North Korea likely unable to reach US with nuke yet, experts say
How far along North Korea has come in miniaturizing nuclear warheads for use on intercontinental missiles depends on the target, experts say.
North Korea has been testing a medium-range intercontinental missile that could reach South Korea or Japan since the late 1980s, said Joel S. Wit, a visiting scholar at Johns Hopkins University’s U.S.-Korea Institute in Washington, D.C.
The country would have to be “pretty incompetent” to have not developed a warhead design for that missile type after so many years, he said.
Miniaturizing sufficiently for a long-range missile that could reach the U.S. is a different story.
“I don’t think there’s anyone who would say [North Korea] could [put one] on top of an ICBM — or at least no one I know,” Wit said. “It doesn’t exist in North Korea.”
Such a nuclear missile would require far more testing than North Korea has done. After several failed attempts, the country in late 2012 successfully launched its three-stage Unha-3 rocket, deploying a satellite in space that failed to work.
But as ballistic missile expert Michael Elleman noted in an analysis last year for the nonpartisan Arms Control Association, based in Washington, D.C., the technological requirements differ between a satellite rocket launch and a ballistic missile launch — particularly the need for a functional re-entry vehicle to keep the warhead from burning up while descending from space.
“Although space launch activities offer an opportunity to accumulate experience and generate data that could aid efforts to develop long-range ballistic missiles, the results have limited application to ballistic missiles,” Elleman wrote.
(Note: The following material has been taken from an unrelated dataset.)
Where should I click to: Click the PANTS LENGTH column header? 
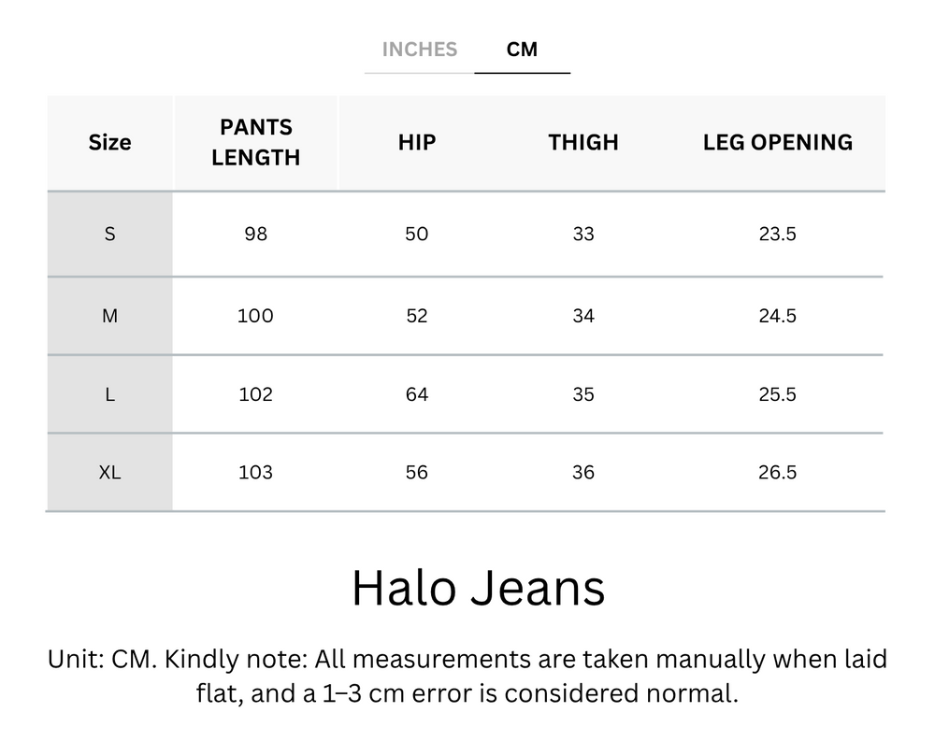(255, 142)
“Only a fraction of the overall missile development issues can be addressed when testing the system as a satellite launcher. Other requirements, most notably re-entry technologies and operational flexibility requirements, cannot be adequately addressed by satellite launches. A proven satellite launch vehicle would still need to be flight-tested as a ballistic missile a half-dozen or more times before it would be combat ready. For these reasons and others, the universal trend has been to convert ballistic missiles into space launchers, not the opposite, as evidenced by the Soviet, U.S., and Chinese experiences.”
Dr. William Wieninger, an expert on weapons of mass destruction at the Asia-Pacific Center for Security Studies in Honolulu, said the presumption is that North Korea will eventually develop a bomb about the size of the one used by the U.S. on Hiroshima in World War II, which would be small enough to mount on a rocket.
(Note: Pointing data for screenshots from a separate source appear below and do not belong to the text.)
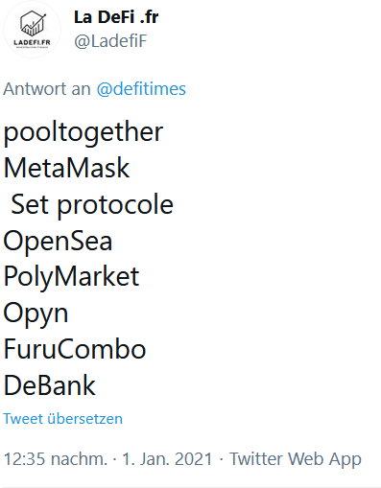
Task: Click the MetaMask line in the tweet
Action: click(x=66, y=168)
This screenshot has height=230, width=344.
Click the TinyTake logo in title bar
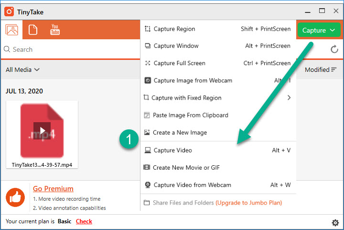click(x=9, y=11)
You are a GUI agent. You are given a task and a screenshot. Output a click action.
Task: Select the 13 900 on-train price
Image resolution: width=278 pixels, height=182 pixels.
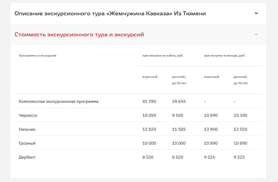[211, 129]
“The rocket would almost certainly have a very low accuracy,” he said. “A Hiroshima-sized warhead on a very inaccurate rocket is essentially a weapon of terror. It has very little military significance because they really can’t expect to hit what they’re shooting at.”
Historically, nuclear-armed intercontinental missiles have been a means of defense relying on threat of use. During the Cold War, NATO was able to leverage its conventional military force in Europe against a much larger Soviet military because NATO’s nuclear weapons assured mutual destruction.
Analysts generally agree that even though North Korea behaves erratically at times, it’s a rational regime that understands risk.
“The main reason that North Korea would not seriously consider using a nuclear weapon against the U.S. or South Korea is because they understand the consequences,” said Greg Thielmann, a senior fellow at the Arms Control Association. “It would be the end of their regime. If there’s one thing that Kim Jong Un and his clique is interested in, it’s preserving their regime.”
An extensive 2012 analysis of North Korea’s nuclear missile threat by Markus Schiller with the Rand Corp. characterized the program as a “bluff.”
The program is a “paper tiger,” Schiller wrote, that “largely appears to be a political tool to gain strategic leverage, fortify the regime’s domestic power, and deter other countries … from military action.”